ACTIVITY: When you transcribe the records that follow, reproduce each line exactly as given.

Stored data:
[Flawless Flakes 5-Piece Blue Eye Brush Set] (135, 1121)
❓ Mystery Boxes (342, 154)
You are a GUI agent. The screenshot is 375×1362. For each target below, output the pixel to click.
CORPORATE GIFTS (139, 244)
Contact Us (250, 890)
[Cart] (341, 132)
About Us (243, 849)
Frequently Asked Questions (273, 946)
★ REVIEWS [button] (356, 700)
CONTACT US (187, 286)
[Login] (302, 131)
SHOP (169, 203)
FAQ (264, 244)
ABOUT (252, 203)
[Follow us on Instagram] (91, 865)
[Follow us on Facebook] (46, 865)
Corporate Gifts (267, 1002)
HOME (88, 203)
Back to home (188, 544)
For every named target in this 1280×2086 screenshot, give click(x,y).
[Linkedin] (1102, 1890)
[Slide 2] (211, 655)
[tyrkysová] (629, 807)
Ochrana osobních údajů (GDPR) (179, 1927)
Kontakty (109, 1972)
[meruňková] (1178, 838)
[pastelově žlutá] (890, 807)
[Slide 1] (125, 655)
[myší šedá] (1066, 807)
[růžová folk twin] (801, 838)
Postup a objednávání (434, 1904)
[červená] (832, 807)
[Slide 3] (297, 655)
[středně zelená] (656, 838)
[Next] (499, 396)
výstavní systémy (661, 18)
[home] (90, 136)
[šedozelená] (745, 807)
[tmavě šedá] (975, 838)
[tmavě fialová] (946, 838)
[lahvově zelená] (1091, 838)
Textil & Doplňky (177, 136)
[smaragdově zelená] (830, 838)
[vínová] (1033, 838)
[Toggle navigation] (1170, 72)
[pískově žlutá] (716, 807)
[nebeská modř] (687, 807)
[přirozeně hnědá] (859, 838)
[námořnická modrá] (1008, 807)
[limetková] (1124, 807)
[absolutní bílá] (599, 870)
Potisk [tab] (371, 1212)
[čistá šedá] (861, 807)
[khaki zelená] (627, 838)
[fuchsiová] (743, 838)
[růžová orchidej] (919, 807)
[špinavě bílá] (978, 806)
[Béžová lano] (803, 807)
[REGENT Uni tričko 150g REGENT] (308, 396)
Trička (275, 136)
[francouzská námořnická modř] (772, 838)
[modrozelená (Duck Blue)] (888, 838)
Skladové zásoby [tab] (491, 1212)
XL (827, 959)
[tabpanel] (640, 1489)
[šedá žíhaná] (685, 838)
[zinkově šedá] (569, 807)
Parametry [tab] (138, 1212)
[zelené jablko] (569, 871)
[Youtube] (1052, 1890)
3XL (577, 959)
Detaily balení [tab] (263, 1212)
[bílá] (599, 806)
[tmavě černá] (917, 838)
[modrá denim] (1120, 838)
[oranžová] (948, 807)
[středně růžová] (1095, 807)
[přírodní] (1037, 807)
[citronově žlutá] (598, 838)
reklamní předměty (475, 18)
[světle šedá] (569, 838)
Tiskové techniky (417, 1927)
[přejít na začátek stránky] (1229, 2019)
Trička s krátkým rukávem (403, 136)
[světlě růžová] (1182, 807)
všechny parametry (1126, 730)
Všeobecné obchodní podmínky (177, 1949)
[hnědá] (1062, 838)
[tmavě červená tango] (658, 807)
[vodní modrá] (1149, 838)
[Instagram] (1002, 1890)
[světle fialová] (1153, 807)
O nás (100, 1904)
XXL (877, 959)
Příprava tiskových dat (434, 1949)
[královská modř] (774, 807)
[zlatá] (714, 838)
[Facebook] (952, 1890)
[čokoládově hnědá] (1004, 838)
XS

ANSWER SECTION:
[Flawless Flakes 5-Piece Blue Eye Brush Set] (135, 1121)
❓ Mystery Boxes (342, 154)
You are a GUI agent. The screenshot is 375×1362. For each target below, output the pixel to click.
CORPORATE GIFTS (139, 244)
Contact Us (250, 890)
[Cart] (341, 132)
About Us (243, 849)
Frequently Asked Questions (273, 946)
★ REVIEWS [button] (356, 700)
CONTACT US (187, 286)
[Login] (302, 131)
SHOP (169, 203)
FAQ (264, 244)
ABOUT (252, 203)
[Follow us on Instagram] (91, 865)
[Follow us on Facebook] (46, 865)
Corporate Gifts (267, 1002)
HOME (88, 203)
Back to home (188, 544)
For every named target in this 1280×2086 screenshot, give click(x,y).
[Linkedin] (1102, 1890)
[Slide 2] (211, 655)
[tyrkysová] (629, 807)
Ochrana osobních údajů (GDPR) (179, 1927)
Kontakty (109, 1972)
[meruňková] (1178, 838)
[pastelově žlutá] (890, 807)
[Slide 1] (125, 655)
[myší šedá] (1066, 807)
[růžová folk twin] (801, 838)
Postup a objednávání (434, 1904)
[červená] (832, 807)
[Slide 3] (297, 655)
[středně zelená] (656, 838)
[Next] (499, 396)
výstavní systémy (661, 18)
[home] (90, 136)
[šedozelená] (745, 807)
[tmavě šedá] (975, 838)
[tmavě fialová] (946, 838)
[lahvově zelená] (1091, 838)
Textil & Doplňky (177, 136)
[smaragdově zelená] (830, 838)
[vínová] (1033, 838)
[Toggle navigation] (1170, 72)
[pískově žlutá] (716, 807)
[nebeská modř] (687, 807)
[přirozeně hnědá] (859, 838)
[námořnická modrá] (1008, 807)
[limetková] (1124, 807)
[absolutní bílá] (599, 870)
Potisk [tab] (371, 1212)
[čistá šedá] (861, 807)
[khaki zelená] (627, 838)
[fuchsiová] (743, 838)
[růžová orchidej] (919, 807)
[špinavě bílá] (978, 806)
[Béžová lano] (803, 807)
[REGENT Uni tričko 150g REGENT] (308, 396)
Trička (275, 136)
[francouzská námořnická modř] (772, 838)
[modrozelená (Duck Blue)] (888, 838)
Skladové zásoby [tab] (491, 1212)
XL (827, 959)
[tabpanel] (640, 1489)
[šedá žíhaná] (685, 838)
[zinkově šedá] (569, 807)
Parametry [tab] (138, 1212)
[zelené jablko] (569, 871)
[Youtube] (1052, 1890)
3XL (577, 959)
Detaily balení [tab] (263, 1212)
[bílá] (599, 806)
[tmavě černá] (917, 838)
[modrá denim] (1120, 838)
[oranžová] (948, 807)
[středně růžová] (1095, 807)
[přírodní] (1037, 807)
[citronově žlutá] (598, 838)
reklamní předměty (475, 18)
[světle šedá] (569, 838)
Tiskové techniky (417, 1927)
[přejít na začátek stránky] (1229, 2019)
Trička s krátkým rukávem (403, 136)
[světlě růžová] (1182, 807)
všechny parametry (1126, 730)
Všeobecné obchodní podmínky (177, 1949)
[hnědá] (1062, 838)
[tmavě červená tango] (658, 807)
[vodní modrá] (1149, 838)
[Instagram] (1002, 1890)
[světle fialová] (1153, 807)
O nás (100, 1904)
XXL (877, 959)
Příprava tiskových dat (434, 1949)
[královská modř] (774, 807)
[zlatá] (714, 838)
[Facebook] (952, 1890)
[čokoládově hnědá] (1004, 838)
XS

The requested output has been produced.